In 1997, in the liner notes to I Can Hear the Heart Beating as One, Yo La Tengo included a phony catalog of Matador releases. It seemed like a version of a game that a lot of people play, making up fake band and album names. Hot new releases in the catalog included G.I. Joe Extreme’s Declares War, The Shitheels’ Bucketfull of Shit, Elevator to the Brain Hotel: A Tribute to Brian Brain, and the original cast recording of the musical Heroin!. There was also Movin’ In, a new album from a punk trio from New London, Connecticut named the Condo Fucks. Their other releases, according to the catalog, were Straight Outta Connecticut, For Squatters Only, and Condo Fucks City Rockers. They had the best name and the most extensive back catalog, and the Condo Fucks were clearly the most well thought-out part of the catalog. (Fun fact: They were also the most politically relevant. Eight years later, the Supreme Court issued Kelo v. City of New London, the leading decision on the use of a state’s eminent domain powers to seize property for private development in depressed urban areas. New London will forever be associated with battles over, uh, condo dwellers.)

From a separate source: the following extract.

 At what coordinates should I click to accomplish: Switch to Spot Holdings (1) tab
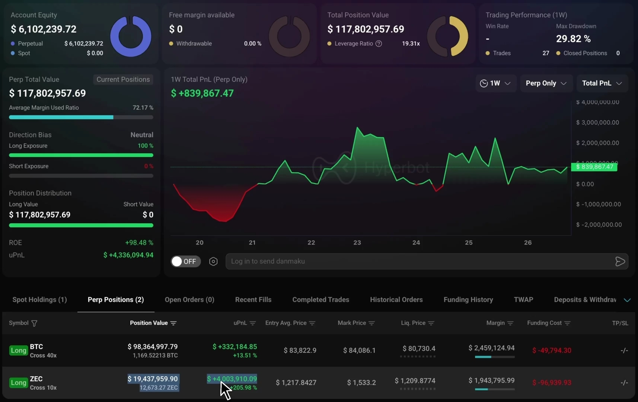40,300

Now, a dozen years later, Matador has released Fuckbook an actual Condo Fucks album. There’s a backstory here, something about the band reuniting for a concert last year and this being a recording from the rehearsal. Nobody is owning up, but if I told you the context in which the world first heard about the Condo Fucks, the names of the three band members (credited as Kid Condo, Georgia Condo, and James McNew), and the title (oddly reminiscent of Fakebook), you could probably piece together a different story about who’s behind this album. The songs here are all cover versions of material from venerable 1960s and 1970s bands, although the Condo Fucks arrange everything with a sped-up tempo and a more muscular guitar part. The selections include the Small Faces (“What’cha Gonna Do About It”), the Beach Boys (“Shut Down”), the Kinks (“This is Where I Belong”), and Slade (“Gudbuy T’Jane”). The production is decidedly low-key: Everything sounds like it was recorded in a single take, and the vocals are fighting through a thick layer of fuzz.

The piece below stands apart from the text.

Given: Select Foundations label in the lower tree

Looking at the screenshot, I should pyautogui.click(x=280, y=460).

An album full of cover versions is not really essential listening, although there are a few songs here reminiscent of the better covers from past Yo La Tengo albums; their take on The Troggs’ “With a Girl Like You,” and “This is Where I Belong” are both particularly good. In part, this is because the limitations of the production emphasize the strength of the songwriting, and in part because heavy distortion and a buzzing electric guitar turns straightforward pop into a surging anthem (Yo La Tengo did the same thing with a cover of Jackson Browne’s “Somebody’s Baby” years ago). Fuckbook should at least hold people over until Yo La Tengo releases a new album, or Matador finally puts out The Quadsmen’s Take Me to Your Liter, like they promised in that catalog a few years back.

Note: If you’re in the New London area on Wednesday, March 11, there will be a "listening party" at Dutch Tavern (23 Green St.) from 9-11 p.m.